Private PyPI

As part of my company’s ‘Hackathon’, some colleagues and I mashed together a Python client library for our REST API. As it was for internal use only, we wanted to make it installable as a package, but not to put it on PyPI. The answer is obviously to run your own version of PyPI!

There is an amazing project called pypiserver; which is actually a Bottle web app, and is compatible with ‘pip install’. There are plenty of tutorials out there as to how to get pypiserver up and running, but none quite how I wanted to do it. Bottle is a WSGI framework, so we’d expect to run it behind something like Gunicorn, however the docs don’t go into much detail about that and the tutorials I could find relied on Bottle’s own WSGI server, (which isn’t production quality).

Let's do a quick speed run.

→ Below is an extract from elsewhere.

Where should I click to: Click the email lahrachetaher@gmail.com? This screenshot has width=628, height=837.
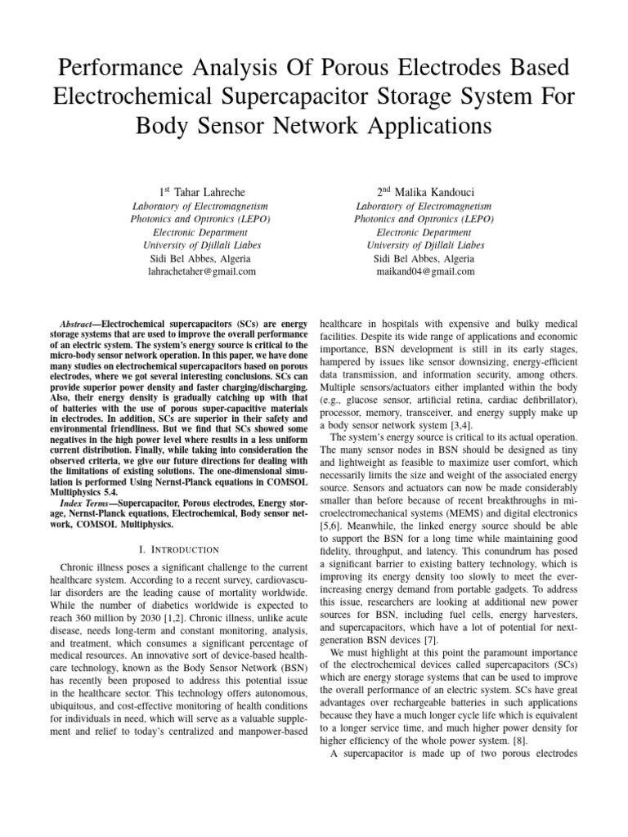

On an Ubuntu VM, I make a virtualenv:

$ python3 -m venv venv

Activate it

$ source venv/bin/activate

Install pypiserver and then Gunicorn

$ pip install pypiserver
$ pip install gunicorn

And lastly I make the packages directory which is where pypiserver will store the package tar files. 

I then start Gunicorn server, (with 4 worker processes). The 'root' keyword arg is the absolute path to the aforementioned dir (I’m on Oracle cloud here, ubuntu is the user and I’m putting all this in a directory called pps):

$ gunicorn -w4 'pypiserver:app(root="/home/ubuntu/pps/packages")'
[2023-01-04 20:24:30 +0000] [56475] [INFO] Starting gunicorn 20.1.0
[2023-01-04 20:24:30 +0000] [56475] [INFO] Listening at: http://127.0.0.1:8000 (56475)
[2023-01-04 20:24:30 +0000] [56475] [INFO] Using worker: sync
[2023-01-04 20:24:30 +0000] [56476] [INFO] Booting worker with pid: 56476

SSH-ing into a new terminal and curl the loopback address on the right port, to check its working as expected: 

$ curl http://127.0.0.1:8000/
<!DOCTYPE html>
<html lang="en">
  <head>
    <meta charset="utf-8">
    <title>Welcome to pypiserver!</title>
  </head>
  <body>
    <h1>
      Welcome to pypiserver!
    </h1>
    <p>
      This is a PyPI compatible package index serving 0 packages.
    </p>
    <p>
      To use this server with <code>pip</code>, run the following command:
      <pre>
        <code>pip install --index-url http://127.0.0.1:8000/simple/ PACKAGE [PACKAGE2...]</code>
      </pre>
    </p>
    <p>
      To use this server with <code>easy_install</code>, run the following command:
      <pre>
        <code>easy_install --index-url http://127.0.0.1:8000/simple/ PACKAGE [PACKAGE2...]</code>
      </pre>
    </p>
    <p>
      The complete list of all packages can be found <a href="/packages/">here</a> or via the <a href="/simple/">simple</a> index.
    </p>
    <p>
      This instance is running version 1.5.1 of the <a href="https://pypi.org/project/pypiserver/">pypiserver</a> software.
    </p>
  </body>
</html>

That’s all working fine! Now to make it reachable from the outside world, so next we’ll reach for Nginx.
 


NGINX


Nginx is going to be playing the role of a reverse proxy here, forwarding on requests from the public internet to the Gunicorn service.
 

$ sudo apt update
$ sudo apt install nginx
$ sudo ufw allow 'Nginx HTTP’ 

I point my domain name at the IP address of my Linux box and can see that we get the Nginx default page.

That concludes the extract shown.